On top of that, the smartphone can replace the laboratory computer; the phone’s network access can replace the networks labs use for sending data; and the phone’s camera can be used to replace a lab microscope.
While Biological Dynamics has not yet begun the regulatory and reimbursement processes for its system, it has received breakthrough device designation from the FDA for one of the tests it is developing. Its near-term focus is creating tests that can screen for cancer.
Safeguards in place
These kinds of technologies could hold promise across many branches of healthcare. According to GlobalData, there are currently 65 point-of-care tests in active development, including 15 in the infectious diseases space and seven in oncology.
However, as the field matures, questions may arise around user error and patient privacy. If patients are diagnosing themselves from their own home, how can we be sure their conclusions are accurate? And when you’re dealing with connected devices of this kind, how can you ensure confidentiality?

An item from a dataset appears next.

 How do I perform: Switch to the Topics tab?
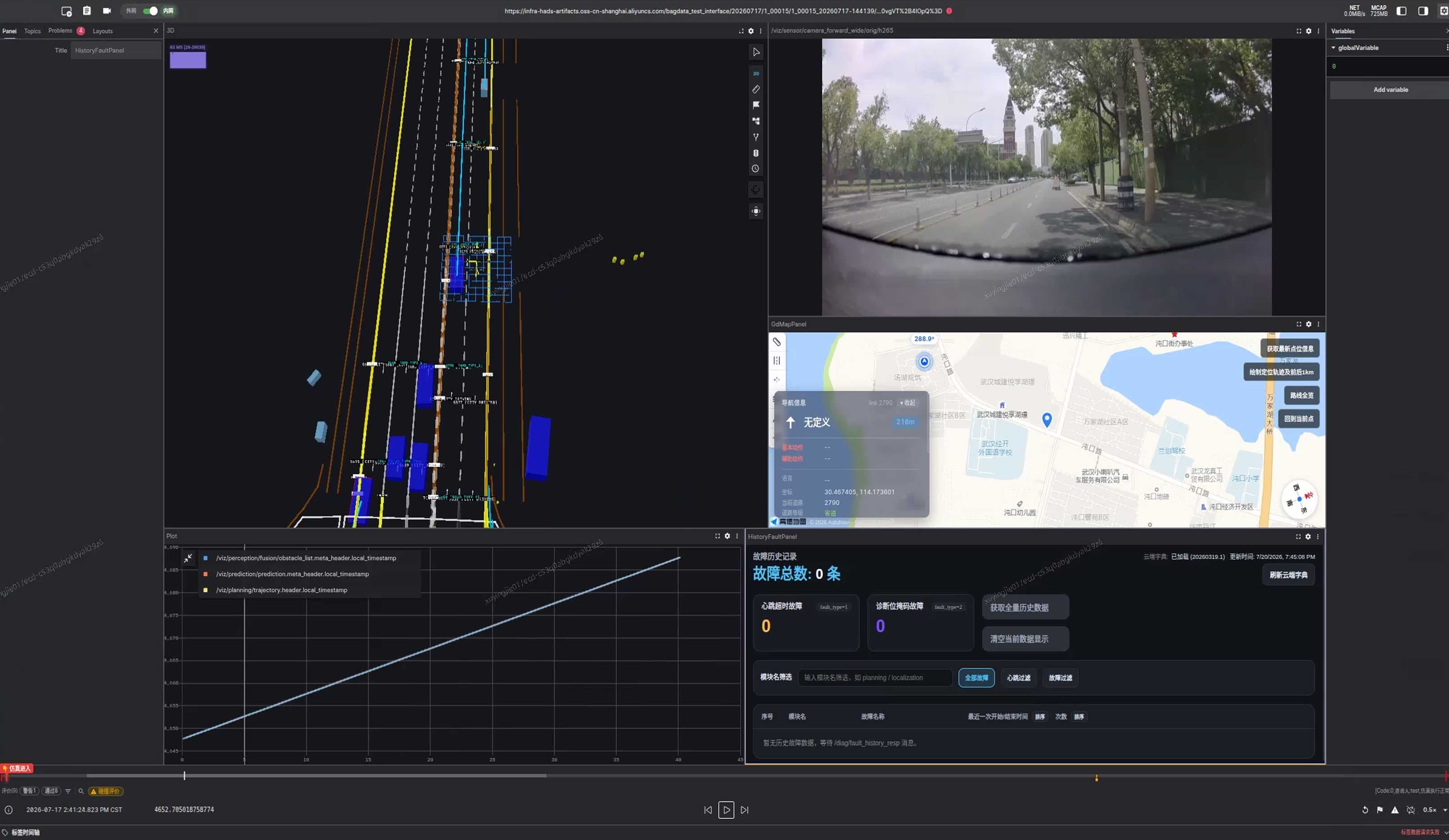pyautogui.click(x=32, y=31)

In the case of OmniVerita M, the phone camera function is explicitly designed to take the stress off the patient. It relieves them of the burden of playing doctor and interpreting the test correctly.
One advantage of using a smartphone is the capability to deliver more advanced tests to a broader group of patients,
says Billings. “We can take advantage of the phone’s camera to ‘picture’ the analytes of an assay, then send that picture to the cloud where the results can be analysed objectively. This decentralised format of diagnostics is a trend we are monitoring closely.”

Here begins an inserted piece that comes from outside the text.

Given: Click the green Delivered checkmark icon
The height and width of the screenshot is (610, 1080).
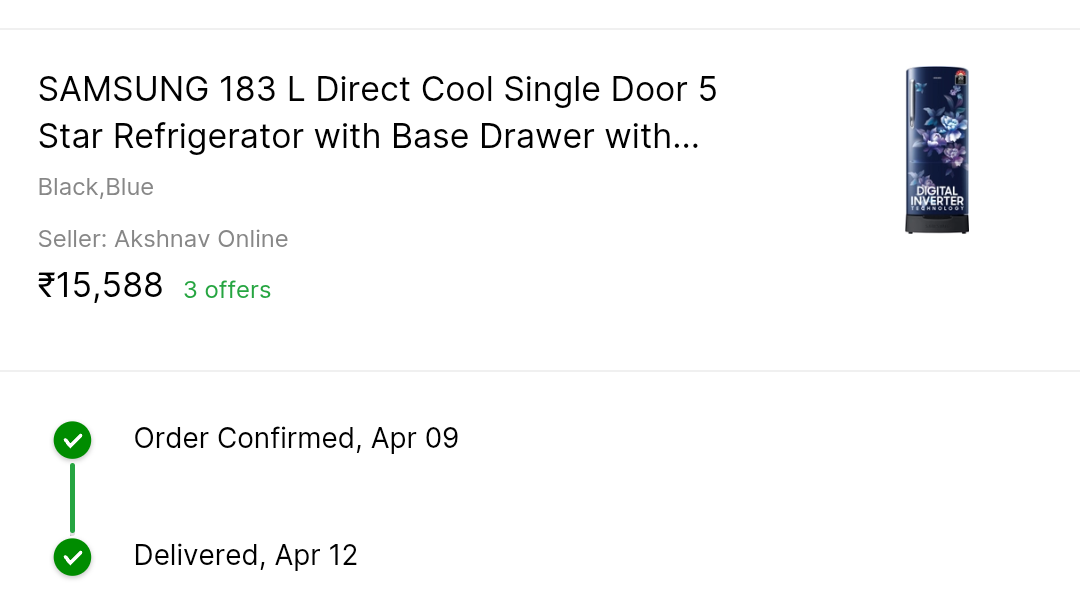Looking at the screenshot, I should point(72,557).
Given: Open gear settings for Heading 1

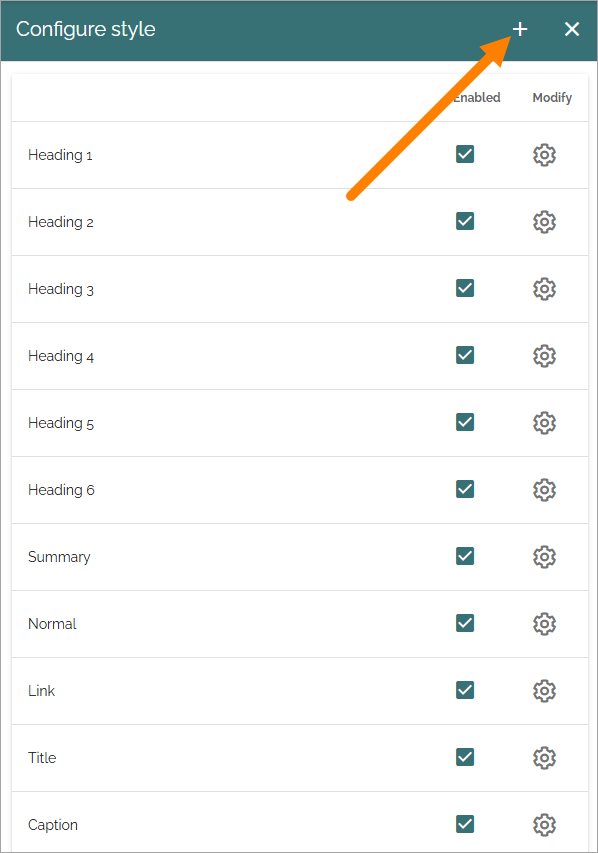Looking at the screenshot, I should 544,155.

He adds that additional test controls will be put into place, to confirm the test has been performed in line with system specifications. Patient privacy, meanwhile, will be protected on a use-case specific basis, in line with the applicable standards.
HemoScreen, meanwhile, uses dozens of internal controls to make sure erroneous results are not generated. For instance, if the user doesn’t collect the sample properly, the HemoScreen will detect the problem and display an appropriate message.
“The HemoScreen does not store any personal information. The identification of a specific sample can only be done at the hospital’s laboratory information management system,” adds Bransky.
While these kinds of systems were in development before the pandemic, the events of the last two years have shown us exactly why they’re necessary. We shouldn’t expect laboratories to disappear overnight – but at least in some cases, it may not be too long before comparable diagnostics are available in our homes.